By mid afternoon Lizzie had left to go to work at the pub and Julia had scrubbed herself into near hysteria. She had to get out, stretch her legs and breathe the sea air. She strangely needed to get a little bit of Middle Point back inside her, pumping through her veins, grounding her to this juncture in her life. It seemed a safe time to head across the road and over the dunes to the sand, seeing as the Handsome Jerk clearly sprang out of bed at the crack of dawn for his exercise. She could walk the beach unseen and unnoticed, which was exactly what she needed.

The beach was blustery and bleak, with great grey clouds hovering low,
threatening rain in the distance. It was so windy even the seagulls seemed reluctant to fly, huddled instead in clumps on the beach, their feathers fluffing in the force of the wind. The tide was high, leaving only a few metres of sand between the waves and the dunes, and Julia stepped up her stride, stomping over the clumps of seaweed and seagrass, dodging the remains of dead fish and driftwood with a physical resolve as well as an emotional one.

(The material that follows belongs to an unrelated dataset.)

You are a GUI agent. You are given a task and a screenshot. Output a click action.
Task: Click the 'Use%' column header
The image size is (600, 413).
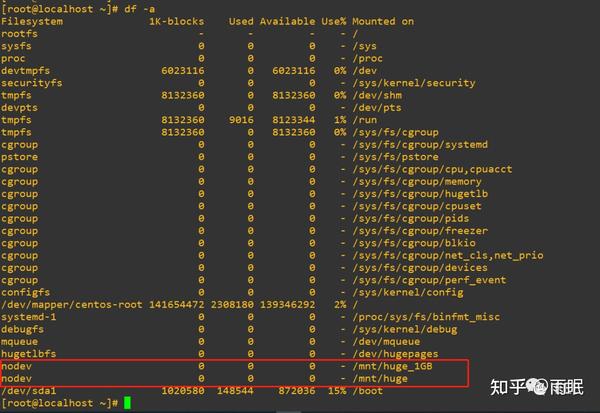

Although Middle Point had grown and changed so much that it was almost unrecognisable, the beach — her beach — was still the same. And thank God for that, she thought. The dunes, covered with green and grey coastal shrubs, hunkered low and tight against the wind and the waves and, in the distance, a few hundred metres up the beach, the rocks of Middle Point sat scattered in the shallows where the coastline jutted into the ocean. The waves had never stopped crashing onto the outcrop, continued ceaselessly today as they had forever. The wind had never stopped blowing, so fiercely in winter that trees stood tall at odd angles, never growing fully upright, leaning like Towers of Pisa away from the blustery weather. The gulls still flew, the sand still felt like quicksand if you stepped too close to the water’s edge, and the Point, as still and solid as a sentinel, continued to watch over everyone and everything.

Something shifted in her heart when she took it all in. She would soon be saying her final goodbyes to it all. Would this be the last time she walked the beach of Middle Point, looked up to that sky, stared at the waves which receded and became part of the Great Southern Ocean? If it was, it would mean she’d never see another summer either, never feel those one-in-a-million days when the sand melted your feet and the sun shone so brightly on the shallows that the water looked like liquid mercury, blindingly bright. Days when the waves were filled with people and the beach hummed with life and music and beach cricket and families and summer, surfers and bodyboarders, retirees walking their dogs in the sunshine, holidaymakers and young lovers.